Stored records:

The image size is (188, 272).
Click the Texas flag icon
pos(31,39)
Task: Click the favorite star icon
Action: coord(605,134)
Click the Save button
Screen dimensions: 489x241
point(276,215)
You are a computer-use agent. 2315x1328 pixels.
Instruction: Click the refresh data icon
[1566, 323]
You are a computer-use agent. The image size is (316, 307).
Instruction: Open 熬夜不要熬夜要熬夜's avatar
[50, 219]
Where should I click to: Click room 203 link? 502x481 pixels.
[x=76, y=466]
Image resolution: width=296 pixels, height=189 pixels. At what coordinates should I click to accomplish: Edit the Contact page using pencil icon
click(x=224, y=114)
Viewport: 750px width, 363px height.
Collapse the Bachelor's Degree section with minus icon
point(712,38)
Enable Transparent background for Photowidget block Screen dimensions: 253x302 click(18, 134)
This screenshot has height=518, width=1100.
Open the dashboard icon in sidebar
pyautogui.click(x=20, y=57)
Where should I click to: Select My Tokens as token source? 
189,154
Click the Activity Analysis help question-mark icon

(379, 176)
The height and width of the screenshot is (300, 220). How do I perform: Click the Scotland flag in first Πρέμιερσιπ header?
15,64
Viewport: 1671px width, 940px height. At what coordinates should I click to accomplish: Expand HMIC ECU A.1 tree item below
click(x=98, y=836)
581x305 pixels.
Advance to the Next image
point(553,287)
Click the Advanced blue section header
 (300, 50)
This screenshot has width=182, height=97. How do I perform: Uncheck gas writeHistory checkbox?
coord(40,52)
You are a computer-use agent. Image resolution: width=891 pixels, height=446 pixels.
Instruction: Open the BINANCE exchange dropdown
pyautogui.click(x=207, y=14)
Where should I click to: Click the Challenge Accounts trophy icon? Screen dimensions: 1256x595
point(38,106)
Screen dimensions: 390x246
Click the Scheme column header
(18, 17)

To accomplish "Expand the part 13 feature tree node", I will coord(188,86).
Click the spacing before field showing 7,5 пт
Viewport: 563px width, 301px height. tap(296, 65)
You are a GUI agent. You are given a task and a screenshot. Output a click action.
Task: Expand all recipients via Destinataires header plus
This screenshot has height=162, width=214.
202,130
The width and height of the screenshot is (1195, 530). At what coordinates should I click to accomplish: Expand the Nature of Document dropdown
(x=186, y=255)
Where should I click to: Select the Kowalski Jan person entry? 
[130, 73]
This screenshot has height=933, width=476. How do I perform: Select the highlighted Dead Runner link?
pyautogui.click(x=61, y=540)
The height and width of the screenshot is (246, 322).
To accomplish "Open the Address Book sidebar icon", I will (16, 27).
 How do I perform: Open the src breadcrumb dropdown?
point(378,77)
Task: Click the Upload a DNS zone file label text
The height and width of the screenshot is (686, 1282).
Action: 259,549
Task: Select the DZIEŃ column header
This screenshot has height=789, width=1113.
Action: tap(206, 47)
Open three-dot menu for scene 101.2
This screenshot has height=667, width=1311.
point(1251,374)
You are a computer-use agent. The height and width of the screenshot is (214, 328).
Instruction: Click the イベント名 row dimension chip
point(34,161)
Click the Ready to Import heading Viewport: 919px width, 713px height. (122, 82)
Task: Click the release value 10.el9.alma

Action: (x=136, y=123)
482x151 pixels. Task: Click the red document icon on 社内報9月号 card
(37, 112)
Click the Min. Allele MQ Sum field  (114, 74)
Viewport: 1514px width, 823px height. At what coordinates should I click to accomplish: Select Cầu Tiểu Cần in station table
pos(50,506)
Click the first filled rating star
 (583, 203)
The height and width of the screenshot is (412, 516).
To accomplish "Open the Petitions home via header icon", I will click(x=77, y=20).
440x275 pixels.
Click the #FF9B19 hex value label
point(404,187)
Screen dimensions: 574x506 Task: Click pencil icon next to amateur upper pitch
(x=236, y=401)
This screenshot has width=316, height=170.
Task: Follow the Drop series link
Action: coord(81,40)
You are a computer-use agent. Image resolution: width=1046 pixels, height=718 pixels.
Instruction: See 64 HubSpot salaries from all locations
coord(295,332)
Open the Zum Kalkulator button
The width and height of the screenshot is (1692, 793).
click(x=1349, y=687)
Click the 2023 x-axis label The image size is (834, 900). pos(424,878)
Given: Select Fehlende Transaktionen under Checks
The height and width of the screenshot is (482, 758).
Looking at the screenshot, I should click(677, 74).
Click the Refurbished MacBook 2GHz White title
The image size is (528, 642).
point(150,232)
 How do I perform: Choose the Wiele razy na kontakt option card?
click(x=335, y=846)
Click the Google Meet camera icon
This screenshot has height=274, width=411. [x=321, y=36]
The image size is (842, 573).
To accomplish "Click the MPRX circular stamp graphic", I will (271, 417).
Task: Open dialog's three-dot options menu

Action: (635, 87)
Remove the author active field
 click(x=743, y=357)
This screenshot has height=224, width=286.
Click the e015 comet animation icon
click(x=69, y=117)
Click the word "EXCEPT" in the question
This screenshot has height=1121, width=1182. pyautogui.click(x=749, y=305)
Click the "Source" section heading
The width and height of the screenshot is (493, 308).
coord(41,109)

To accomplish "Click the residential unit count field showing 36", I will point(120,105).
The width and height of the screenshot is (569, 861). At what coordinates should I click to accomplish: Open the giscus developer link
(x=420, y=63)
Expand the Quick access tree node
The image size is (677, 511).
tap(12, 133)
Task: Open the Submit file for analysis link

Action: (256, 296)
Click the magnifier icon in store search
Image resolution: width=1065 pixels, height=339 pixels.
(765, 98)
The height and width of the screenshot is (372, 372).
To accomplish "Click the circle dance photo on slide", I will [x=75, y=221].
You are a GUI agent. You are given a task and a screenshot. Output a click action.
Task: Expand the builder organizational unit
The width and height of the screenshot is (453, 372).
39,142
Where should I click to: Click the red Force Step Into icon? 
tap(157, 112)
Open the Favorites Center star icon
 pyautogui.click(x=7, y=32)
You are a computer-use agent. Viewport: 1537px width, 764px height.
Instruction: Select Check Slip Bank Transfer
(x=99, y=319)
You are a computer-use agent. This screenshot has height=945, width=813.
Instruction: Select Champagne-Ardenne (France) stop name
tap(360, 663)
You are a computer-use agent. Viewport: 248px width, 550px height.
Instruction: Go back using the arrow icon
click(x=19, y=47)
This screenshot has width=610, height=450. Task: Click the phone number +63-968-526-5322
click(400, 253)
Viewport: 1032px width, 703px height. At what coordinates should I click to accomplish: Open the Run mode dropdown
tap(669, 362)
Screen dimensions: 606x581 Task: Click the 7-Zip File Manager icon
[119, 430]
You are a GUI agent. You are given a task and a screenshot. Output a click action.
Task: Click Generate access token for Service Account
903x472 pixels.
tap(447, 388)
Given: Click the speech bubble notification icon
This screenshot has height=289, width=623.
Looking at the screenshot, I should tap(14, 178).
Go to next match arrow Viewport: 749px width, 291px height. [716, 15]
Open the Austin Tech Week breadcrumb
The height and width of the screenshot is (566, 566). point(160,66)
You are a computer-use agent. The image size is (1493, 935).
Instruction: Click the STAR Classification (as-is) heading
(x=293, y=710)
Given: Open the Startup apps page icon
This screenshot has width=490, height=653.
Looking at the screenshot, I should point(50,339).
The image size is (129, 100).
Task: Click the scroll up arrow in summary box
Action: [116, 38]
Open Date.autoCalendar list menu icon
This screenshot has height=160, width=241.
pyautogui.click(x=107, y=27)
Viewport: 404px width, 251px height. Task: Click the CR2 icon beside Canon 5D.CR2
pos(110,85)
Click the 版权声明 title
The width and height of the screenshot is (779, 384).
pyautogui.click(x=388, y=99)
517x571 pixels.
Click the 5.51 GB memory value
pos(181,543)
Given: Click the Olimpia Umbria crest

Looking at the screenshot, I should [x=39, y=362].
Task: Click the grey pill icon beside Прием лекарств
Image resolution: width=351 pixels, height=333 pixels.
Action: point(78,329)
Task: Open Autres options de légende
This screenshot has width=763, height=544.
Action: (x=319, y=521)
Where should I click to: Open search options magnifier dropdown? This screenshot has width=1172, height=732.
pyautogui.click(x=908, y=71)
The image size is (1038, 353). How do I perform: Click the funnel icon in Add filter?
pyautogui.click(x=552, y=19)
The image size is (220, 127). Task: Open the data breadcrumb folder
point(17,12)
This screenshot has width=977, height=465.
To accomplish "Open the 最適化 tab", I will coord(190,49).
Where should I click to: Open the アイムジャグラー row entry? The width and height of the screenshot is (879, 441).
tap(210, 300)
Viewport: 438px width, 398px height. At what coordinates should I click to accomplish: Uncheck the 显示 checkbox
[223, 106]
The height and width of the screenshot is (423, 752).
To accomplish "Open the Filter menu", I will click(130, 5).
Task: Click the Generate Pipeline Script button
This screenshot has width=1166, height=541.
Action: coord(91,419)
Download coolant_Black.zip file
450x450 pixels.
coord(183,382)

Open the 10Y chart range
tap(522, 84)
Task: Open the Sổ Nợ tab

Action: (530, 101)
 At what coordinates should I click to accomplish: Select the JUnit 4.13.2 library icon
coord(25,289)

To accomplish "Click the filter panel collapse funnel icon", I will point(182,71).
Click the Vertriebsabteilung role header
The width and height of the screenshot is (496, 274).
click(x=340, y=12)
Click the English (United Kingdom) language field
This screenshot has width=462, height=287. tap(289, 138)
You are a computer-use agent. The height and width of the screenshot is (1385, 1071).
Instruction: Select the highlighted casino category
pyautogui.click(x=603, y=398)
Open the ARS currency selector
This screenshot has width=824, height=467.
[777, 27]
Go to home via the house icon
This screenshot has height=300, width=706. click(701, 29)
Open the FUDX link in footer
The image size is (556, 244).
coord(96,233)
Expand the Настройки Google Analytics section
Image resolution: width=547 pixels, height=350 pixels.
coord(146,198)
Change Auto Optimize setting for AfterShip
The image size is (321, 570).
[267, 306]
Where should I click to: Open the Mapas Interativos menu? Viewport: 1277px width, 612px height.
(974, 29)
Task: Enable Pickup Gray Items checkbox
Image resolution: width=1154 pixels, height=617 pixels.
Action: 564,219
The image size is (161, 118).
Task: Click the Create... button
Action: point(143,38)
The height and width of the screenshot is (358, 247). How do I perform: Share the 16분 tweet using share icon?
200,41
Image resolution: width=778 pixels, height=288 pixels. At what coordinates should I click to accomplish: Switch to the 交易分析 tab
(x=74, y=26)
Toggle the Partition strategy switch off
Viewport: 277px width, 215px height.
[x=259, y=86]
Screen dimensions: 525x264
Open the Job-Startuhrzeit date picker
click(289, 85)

# WHAT YOU HAVE TO DO
Repeat exactly the lines above from the one with "Click the Vertriebsabteilung role header" up to and including the one with "is (1385, 1071).". No other line belongs in the reply.

# REPLY
Click the Vertriebsabteilung role header
The width and height of the screenshot is (496, 274).
click(x=340, y=12)
Click the English (United Kingdom) language field
This screenshot has width=462, height=287. tap(289, 138)
You are a computer-use agent. The height and width of the screenshot is (1385, 1071).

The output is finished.